Spanien

'Es ist unumgänglich, 'Ethnic Profiling' bei der Polizei zu thematisieren und zu eliminieren. Nur so können Rassismus und Fremdenhaß in einer Gesellschaft nachhaltig bekämpft werden.'

Izza Leghtas, Amnesty International

2009 entschied der Menschenrechtsausschuss der Vereinten Nationen, im Fall Rosalind Williams Lecraft v. Spanien, dass 'Ethnic Profiling' kein zulässiges Mittel der Polizeiarbeit darstellt.

Der Fall ereignete sich schon 1992, als die schwarze Spanierin Rosalind Williams Lecraft von Polizeibeamt_innen an einem Bahnhof angehalten und – allein aufgrund ihrer Hautfarbe - einer Personenkontrolle unterzogen wurde. Die Betroffene fühlte sich diskriminiert und öffentlich bloßgestellt.
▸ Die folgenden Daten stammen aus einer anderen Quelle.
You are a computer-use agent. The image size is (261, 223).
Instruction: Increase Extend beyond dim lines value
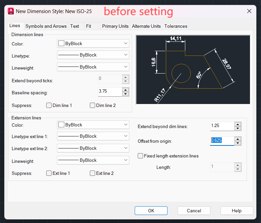click(238, 124)
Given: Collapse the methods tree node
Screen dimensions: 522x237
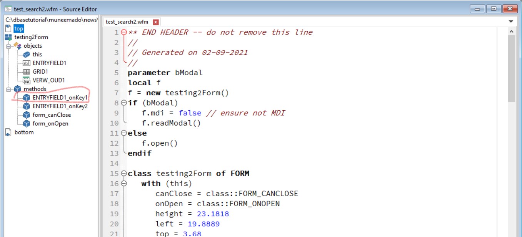Looking at the screenshot, I should coord(8,89).
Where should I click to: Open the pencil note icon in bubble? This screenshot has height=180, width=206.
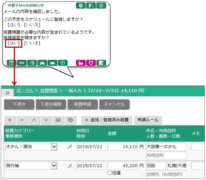click(101, 63)
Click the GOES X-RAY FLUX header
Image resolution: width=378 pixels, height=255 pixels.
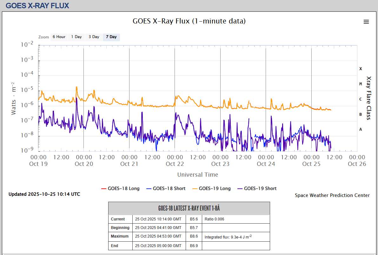37,5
Sie entschied sich, gegen das Vorgehen der Polizei zur Wehr zu setzen. Ihr Weg durch die spanischen Instanzen dauerte neun Jahre, bis 2001 das spanische Verfassungsgericht entschied, dass sich die Polizei bei Durchführung ihrer Befugnisse auf körperliche oder ethnische Eigenschaften beziehen dürfe. Es zog somit die Schlussfolgerung, dass 'nicht weiße' Menschen mit einer größeren Wahrscheinlichkeit 'nicht spanisch' beziehungsweise Ausländer_innen seien. Mit Hilfe von NGOs legte Williams eine Beschwerde vor dem Menschenrechtsausschuss der Vereinten Nationen vor und verwies unter anderem auf eine Verletzung des Internationalen Pakt für bürgerliche und politische Rechte. 2009 stimmte der Menschenrechtsausschuss der Klägerin zu und lehnte die Argumentation Spaniens ab. Er entschied, dass man von körperlichen und ethnischen Eigenschaften nicht auf einen illegalen Aufenthaltsstaus schließen könne. Der Menschenrechtsausschuss bestätigte zwar, dass Personenkontrollen durchaus ein rechtmäßiges Mittel zum Schutz der öffentlichen Sicherheit, für Prävention und Kontrolle illegaler Einwanderung sein können, machte aber auch deutlich, dass Formen des 'Ethnic Profilings', nicht rechtmäßig und unvereinbar mit dem Kampf gegen ethnische Diskriminierung und Rassismus seien. Der Menschenrechtsausschuss wies Spanien dazu an, seine Gesetze so hingehend zu ändern, dass Polizeibeamt_innen keine diskriminierenden Personenkontrollen durchführen können und ordnete Spanien dazu an, sich öffentlich bei der Betroffenen zu entschuldigen. In Folge dessen erhielt Rosalind Williams Lecraft Entschuldigungen im Namen des spanischen Staats in einem persönlichen Treffen mit dem Außenminister und eine weitere schriftliche Entschuldigung durch den Innenminister. Eine angemessene öffentliche Entschuldigung steht allerdings noch aus. Dieser Fall ist bemerkenswert, da der Menschenrechtsausschuss sich zum ersten Mal zu 'Ethnic Profiling' aussprach und damit internationale Rechtspraxis schuf.

Eine in 2011 veröffentlichte Studie von Amnesty International zeigt auf, dass die spanische Polizei noch immer diskriminierende Personenkontrollen durchführt. Ein Paradigmenwechsel hat bislang nicht stattgefunden.